> **Set tasks**:
- a) In the excerpt on the taxation review, rewrite the passage starting with "Both parties are" and going on through "(the Rules)", replacing "Rule 48" with "Rule 49".
- b) According to the excerpt on the taxation review, what is the High Court tariff for perusal per page?
- c) Continue the excerpt on the taxation review from the point where it stops.

---- Extract

Both parties are seeking to review the rulings of the Taxing Master
on the specific items that he had allowed and disallowed.
Their
review is brought in terms of Rule 48 of the Uniform Rules of Court
(the Rules)
[2]
On items 2,4 and 72, the respondents are alleging that the Taxing
Master had allowed
perusal of emails at R276.00 per page which is
more than 4.5 times the High Court tariff for perusal at R59.00 per
page. The respondents
are further alleging that on other items for
perusal of emails the Taxing Master had reduced and allowed the fee
to R142.43 per
page. On item 8 the respondents are alleging that the
fee for drawing a letter was allowed at R276.00 per page, whilst
other emails
drawn the fee allowed was R142.43 per page.

--------
---- Recorded information

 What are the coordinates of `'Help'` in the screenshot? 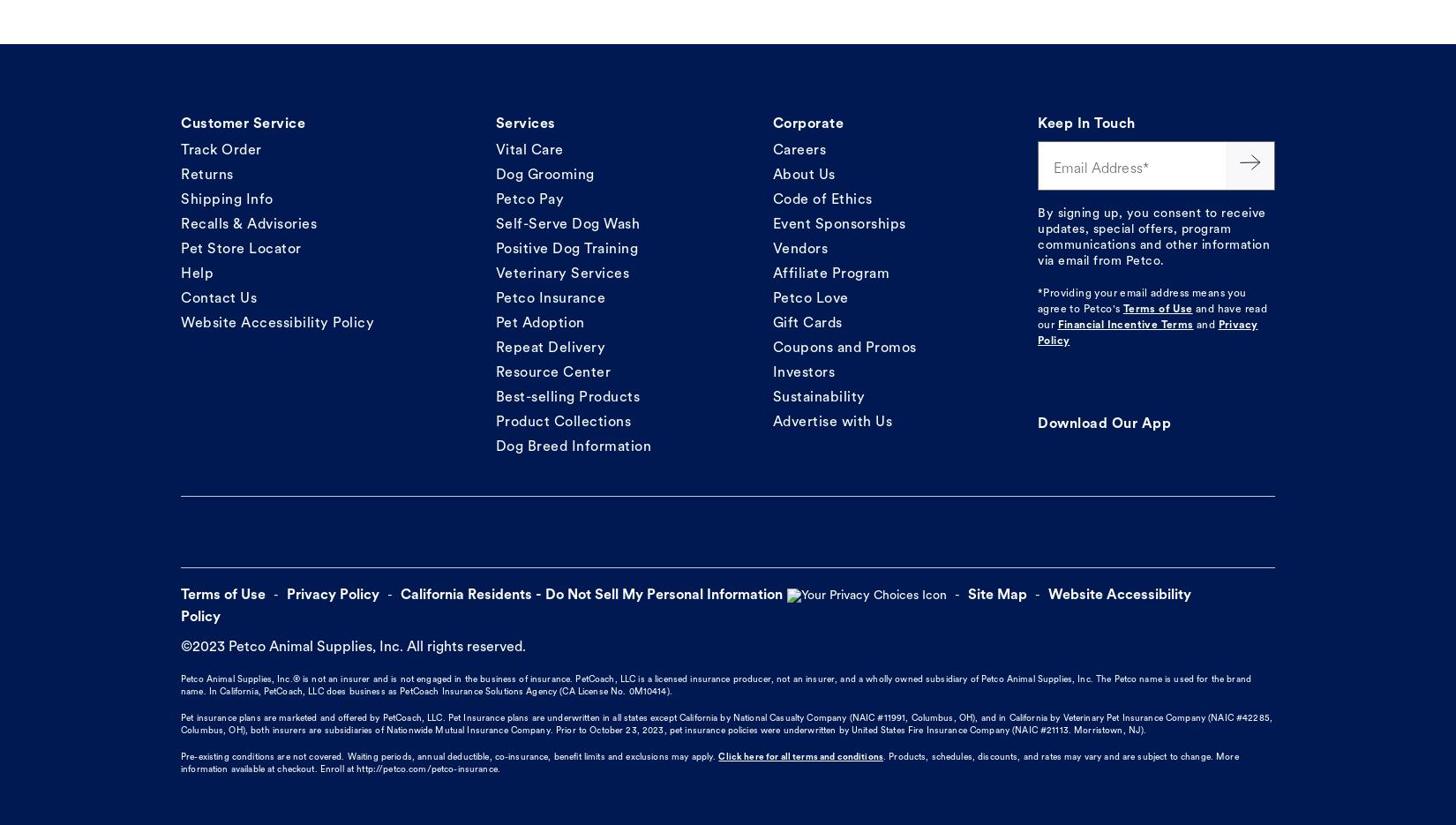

--------

> **Expected answers**:
- a)
Both parties are seeking to review the rulings of the Taxing Master
on the specific items that he had allowed and disallowed.
Their
review is brought in terms of Rule 49 of the Uniform Rules of Court
(the Rules)

- b) R59.00 per page.

- c)
[3]
On items 2,12,18 and 72, the respondents are alleging that the Taxing
Master had allowed
the fee for perusal of emails and drawing of
emails at the same rate of R142.43. On items 9,13 and 16 the
respondents are alleging
that the Taxing Master had allowed
pre-litigation correspondence to counsel where the counsel’s
availability was only confirmed
on item 22 and the brief was only
send off to counsel in item 23 of the bill of costs.
[4]
On items 15,18,52 and 66, the respondents are alleging that the
Taxing Master had
allowed perusal of documentation at a higher rate
together with attorney client surcharge of 35% and 70% instead of
21.5% that
was allowed on the other items. On item 18 the respondents
are alleging that the Taxing Master had allowed a fee for perusal
whilst
it was a duplication of items 1,2,3,4,6,10,11 and 12. On item
20 the respondents are alleging that the Taxing Master had allowed
a
fee for both attorney and counsel for drafting of the same founding
affidavit instead of allowing for drafting by attorney and
settling
by counsel.
[5]
On items 26,27,32,36,41,43 and 63, the respondents are alleging that
the Taxing Master
had allowed a fee for drafting of a confirmatory
affidavit and practice note at more than 3 times the High Court
tariff, and on
top of that allowed an attorney client surcharge of
202% whilst on the other items he allowed surcharge of 21,5% and 35%.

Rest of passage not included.